Vingt-neuf centimètres de fantasmes ont fait sauter Bryan Stockton, le PDG du géant du jouet Mattel. Viré à cause d’une pépée pourtant fort bien lotie avec des jambes à battre des records de sauts en hauteur, des fesses fermes, des seins en obus, mais un sourire ingénu : Barbie. Oui, le sex-symbol aux mensurations inhumaines (l’équivalent d’un 95-45-82), l’égérie de générations de gamines, l’éternelle jeunesse née en 1959, vacille sur pieds cambrés. La gifle est rude pour la plus que cinquantenaire : au troisième trimestre 2014 ses ventes mondiales ont dévalé de 21%.

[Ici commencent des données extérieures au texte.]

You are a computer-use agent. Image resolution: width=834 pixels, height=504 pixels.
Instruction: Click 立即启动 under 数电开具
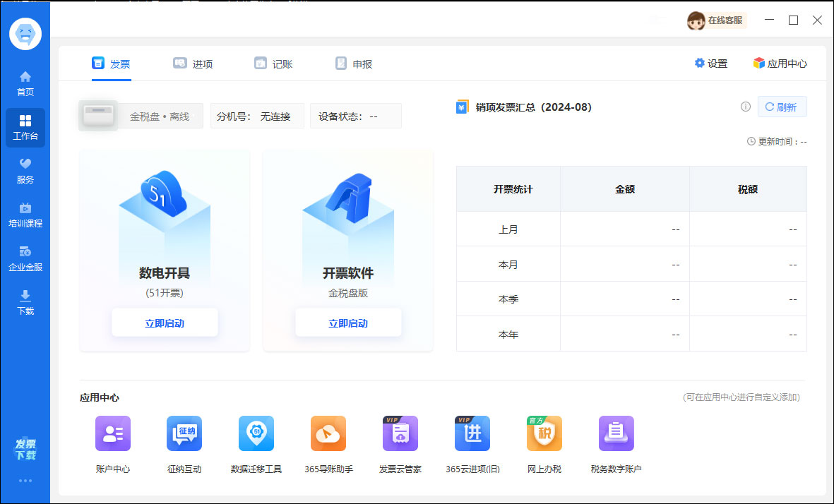(x=165, y=323)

Niais. Pourquoi une telle veste ? Les mères (ou les pères) féministes auraient-ils eu raison de cette bombasse ultrastéréotypée ? Les idéalistes passeront leur chemin. D'autant que, comme l'explique Franck Mathais, directeur exécutif des ventes de la Grande Récré, en matière de jouets, les enfants font la loi. «Ce ne sont pas les parents qui choisissent.»
Sérieusement, cela fait un moment que Barbie avait d'autres soucis que les débats d'adultes sur la construction du genre. D'abord, avec les petites filles elles-mêmes : fini le temps où elles restaient longtemps petites. Aujourd'hui, passé 8-10 ans, jouer à la poupée, même quand elle est mannequin, ça fait bébé. «Depuis les dix dernières années, cela concerne toutes les marques, et forcément le potentiel de ventes de Barbie s'est rétréci», confirme Franck Mathais. Mais le vrai problème, tient peut-être à un cruel début de ringardisation. «Sans doute trop tradi, en décalage avec l'imaginaire des petites filles d'aujourd'hui. Barbie maîtresse d'école, par exemple, ça fait sans doute moins rêver !» analyse Franck Mathais qui vous fait défiler les concurrentes de la belle Américaine.
La première grosse ride apparaît il y a une dizaine d’années avec les Bratz. Du haut de leurs 25 centimètres de vulgarité, avec des grosses lèvres siliconées, elles taquinent méchamment Barbie la vieux jeu avec leurs tenues très teenagers. Pas si sotte, Barbie part à fond dans la mode : se fait mousser dans le concept store branché Colette, enfile des Louboutin et, récemment, se la joue en Kaiser (Karl Lagerfeld). Pas si dépassée, Barbie rompt avec son niais de Ken en 2004, le trompe (avec Blaine le surfeur), avant de remettre le couvert avec son ex en 2011. Le tout avec mise en scène et flaflas sur les réseaux sociaux. Mais ça manque un peu de rock’n’roll tout ça.
Lifting. En 2012, la pulpeuse résiste très mal aux très gothiques poupées Monster High, que Mattel soi-même lui a collées dans les pattes. Grosse erreur : à Noël, les Monster High ont quitté la piste tandis que Barbie s'est encore fait coiffer par une princesse : la reine des neiges «libérée, délivrée» de chez Disney. Au jeu du miroir «dis qui est la plus belle», les petites filles n'hésitent pas. «En ce moment, elles veulent des histoires fantastiques et merveilleuses. Des choses fortes, vecteurs d'émotions», expose Mathais. Le chant du cygne pour la vieille Barbie ? Houla, «on ne meurt pas comme ça dans le monde du marketing», rassure le directeur des ventes de la Grande Récré. Et voilà déjà Barbie vieille peau en plein lifting. Avec des cheveux roses et une cape à étoiles argentées, une nouvelle Barbie Princess Power a fait sensation cette semaine au Salon du jouet de Nuremberg. Une héroïne aux super pouvoirs, chargée de refaire une beauté à Mattel.